Adults with AChR-Ab+ gMG were randomized 1:1 to weekly subcutaneous self-administration of gefurulimab or placebo. The primary endpoint was change from baseline in Myasthenia Gravis Activities of Daily Living (MG-ADL) total score at week 26. Secondary endpoints included change from baseline in total scores of Quantitative Myasthenia Gravis (QMG) at weeks 4 and 26, and Myasthenia Gravis Composite (MGC) at week 26. Safety was also assessed.

Results:
260 patients (female, 60.4%; mean [SD] age at first dose, 52.8 [15.7] years; mean [SD] baseline MG-ADL total score, 9.0 [2.2]) were randomized (gefurulimab, n=131; placebo, n=129). Demographics and baseline disease characteristics were balanced between groups. All primary and secondary endpoints met statistical significance and demonstrated clinically meaningful improvements. Improvements in MG-ADL, QMG, and MGC total scores were observed at the first assessment after treatment initiation (MG-ADL, week 1; QMG and MGC, week 4) and sustained through week 26. Change from baseline at week 26 least squares mean (SEM) in MG-ADL was -4.2 (0.29) for gefurulimab and -2.6 (0.27) for placebo (treatment difference, ‑1.6 [0.40], P<0.0001), in QMG total score was -4.5 (0.37) for gefurulimab and -2.4 (0.34) for placebo (treatment difference, -2.1 [0.50]; P<0.0001), and in MGC total score was -7.8 (0.49) for gefurulimab and -4.7 (0.48) for placebo (treatment difference, -3.1 [0.69]; P<0.0001).
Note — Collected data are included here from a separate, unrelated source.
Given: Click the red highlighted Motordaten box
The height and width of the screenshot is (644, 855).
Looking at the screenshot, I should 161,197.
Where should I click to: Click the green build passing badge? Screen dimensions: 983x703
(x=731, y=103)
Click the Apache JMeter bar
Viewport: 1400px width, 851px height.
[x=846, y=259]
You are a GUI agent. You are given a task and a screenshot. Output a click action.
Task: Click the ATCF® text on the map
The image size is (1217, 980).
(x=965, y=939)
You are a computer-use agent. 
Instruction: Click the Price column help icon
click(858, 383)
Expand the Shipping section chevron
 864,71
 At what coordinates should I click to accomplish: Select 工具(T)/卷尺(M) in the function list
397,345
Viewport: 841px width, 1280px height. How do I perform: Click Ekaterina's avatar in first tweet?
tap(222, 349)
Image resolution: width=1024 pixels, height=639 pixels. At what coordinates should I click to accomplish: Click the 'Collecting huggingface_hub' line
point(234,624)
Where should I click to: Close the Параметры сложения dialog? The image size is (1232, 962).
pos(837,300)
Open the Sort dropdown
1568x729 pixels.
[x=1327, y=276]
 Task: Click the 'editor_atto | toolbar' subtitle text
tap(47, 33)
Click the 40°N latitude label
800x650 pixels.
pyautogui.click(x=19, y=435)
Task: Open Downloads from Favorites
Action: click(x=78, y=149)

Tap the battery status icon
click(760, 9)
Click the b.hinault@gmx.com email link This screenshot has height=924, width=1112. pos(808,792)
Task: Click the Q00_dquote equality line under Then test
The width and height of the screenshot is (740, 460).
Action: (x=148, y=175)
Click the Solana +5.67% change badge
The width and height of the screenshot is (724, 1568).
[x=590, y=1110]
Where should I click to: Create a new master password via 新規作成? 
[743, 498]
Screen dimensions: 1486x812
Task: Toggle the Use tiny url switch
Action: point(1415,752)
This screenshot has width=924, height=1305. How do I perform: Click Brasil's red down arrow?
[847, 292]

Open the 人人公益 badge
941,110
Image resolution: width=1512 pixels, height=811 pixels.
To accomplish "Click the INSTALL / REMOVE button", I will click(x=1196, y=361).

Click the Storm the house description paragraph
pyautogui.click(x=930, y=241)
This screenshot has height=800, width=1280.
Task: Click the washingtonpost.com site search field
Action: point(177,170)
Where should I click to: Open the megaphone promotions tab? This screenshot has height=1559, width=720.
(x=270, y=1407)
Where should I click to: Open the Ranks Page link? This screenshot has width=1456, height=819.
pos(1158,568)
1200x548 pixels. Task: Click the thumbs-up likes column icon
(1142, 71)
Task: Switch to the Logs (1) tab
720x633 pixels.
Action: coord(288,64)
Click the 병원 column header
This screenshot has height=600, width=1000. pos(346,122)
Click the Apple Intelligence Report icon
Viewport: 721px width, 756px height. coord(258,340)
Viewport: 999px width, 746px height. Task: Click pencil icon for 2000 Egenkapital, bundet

No notable differences in adverse events were observed between the 2 groups; no meningococcal infections were reported.
Conclusions:
In PREVAIL, self-administered, once-weekly gefurulimab demonstrated rapid and sustained clinical benefit, supporting a convenient treatment regimen for patients with AChR-Ab+ gMG.